In analysing the morphosyntactic structures in the language of kyōgen, this paper will focus on the use of the particles ga and no in nominative and attributive function and the decline of kakari-musubi with koso. The analysis will reveal that the linguistic characterisation has been rendered not only through the lexicon, but also, as in the case of female characters, through a particular use of the morphosyntactic structures, which appears less influenced by linguistic innovations.
Paper short abstract:
This study examines the semantics and pragmatics of the nominalizing suffix -aku in early-Heian (9th-century C.E.) kundoku discourse. It marks predicates as facts that can be evaluated in dialogue or qualified in narrative passages. I thus argue that -aku performs a modal discourse function.
Paper long abstract:
Nominalized sentences in Japanese—those ending with a nominal construction, rather than a finite predicate—often express a speaker’s attitude toward an event or situation.
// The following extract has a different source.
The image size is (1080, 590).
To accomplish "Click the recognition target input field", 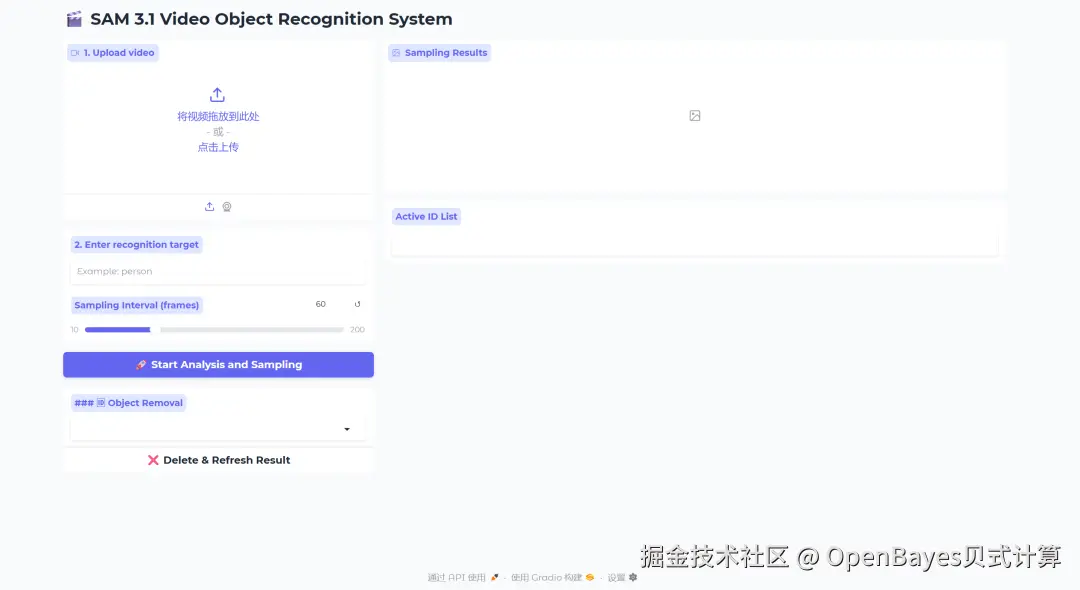I will pos(218,271).
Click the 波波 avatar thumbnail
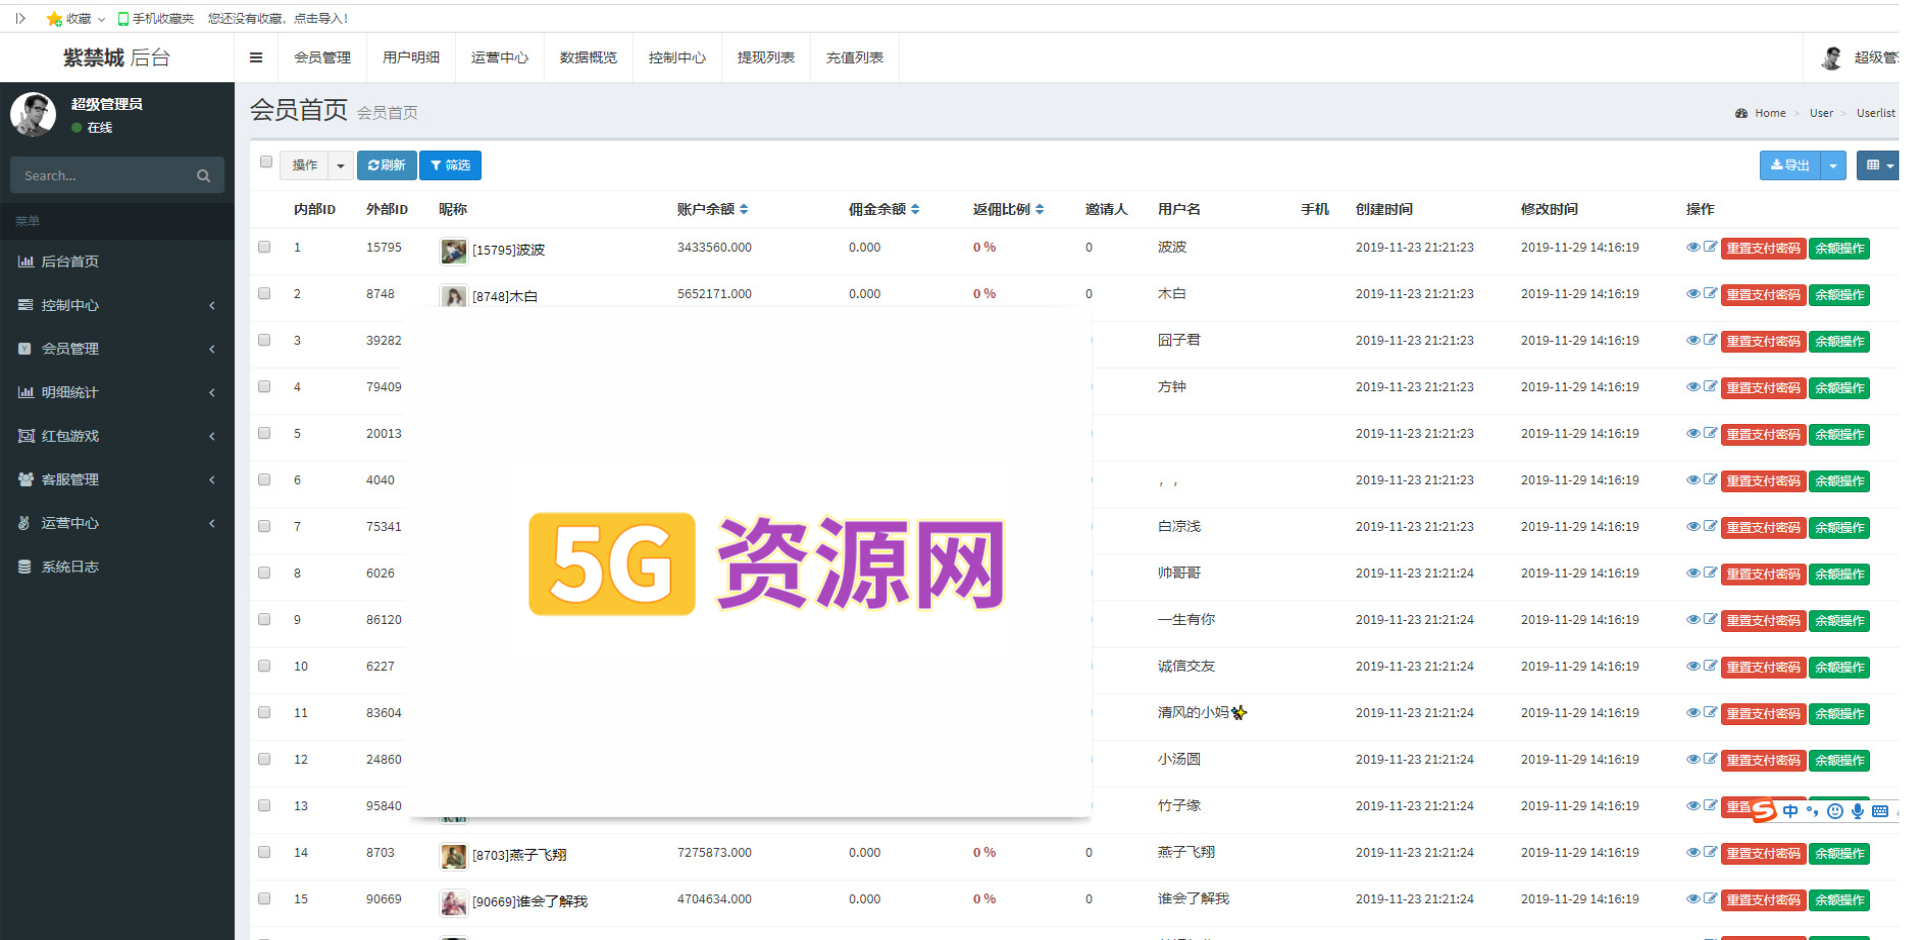 [x=453, y=250]
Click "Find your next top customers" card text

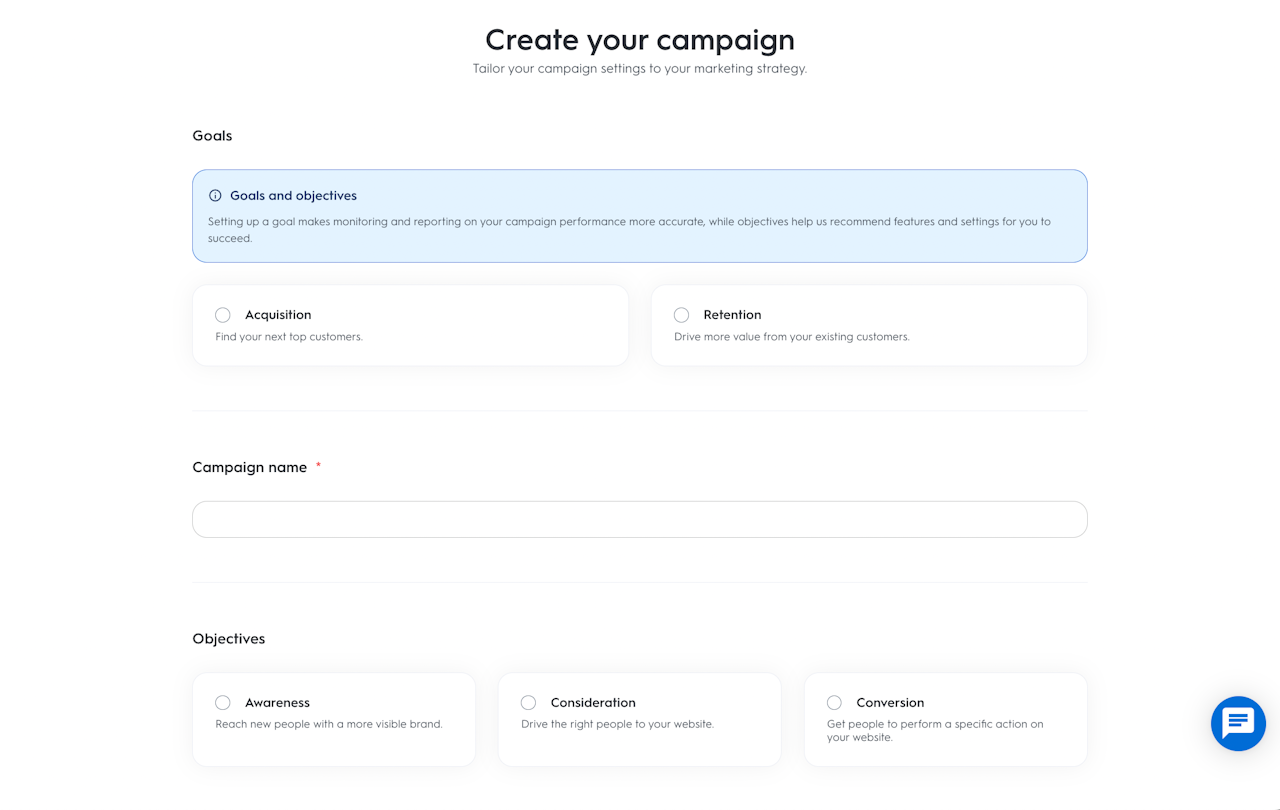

This has been the case throughout the history of the language, although there have been shifts in the morphemes involved and how the nominalization process interacts with the predicate paradigm system.
This study focuses on the discourse function of the nominalizing suffix -aku in early-Heian (9th-century C.E.) narratives embedded in Japanese renditions of Sinitic Buddhist texts translated via gloss. In these texts, the nominalizer -aku could be used sentence-finally to express heightened emotion, as in (1), and to create a circumulous quotative construction, as in (2).
(1) Kanasiki ka ya. Wa ga aiko wo usinapi-turaku.
painful Q SPF. I GEN beloved.child ACC lose-PFV-NMLZ
‘Oh how painful! That I have lost my beloved child.’
(2) Wao ipaku “[Quotation]” to ipu.
king say-NMLZ COMP say
‘The king says, “[Quotation].”’
All -aku nominalizations form event, rather than participant, nominalized clauses and when they are used sentence-finally, such as in (1), they are referential predicates that characters evaluate subjectively, such as being wonderful, sad, fearful, painful, etc. Sentence-final -aku nominalizations only occur in dialogues quoted by narrators in these texts. Outside of dialogue, narrators use -aku before almost every quote, as in (2), before concluding with, most often, the same verb of loquation in a finite form.
By examining -aku in the extended discourse of 9th-century texts rendered via kundoku (‘vernacular reading’), we can expand our understanding of the morpheme’s functions beyond what we find in the more limited, primarily poetic, 8th-century data. The suffix -aku marks predicates as facts that can be targets of evaluation by characters in dialogue, such as (1) and presents predicates as facts to be the target qualification—rather than evaluation—before quotations by first noting the manner in which words are said before qualifying the contents of the speech act, such as (2). By taking the discourse context into consideration, we can better understand the modal semantics and pragmatics of -aku beyond its surface function as a nominalizing morpheme.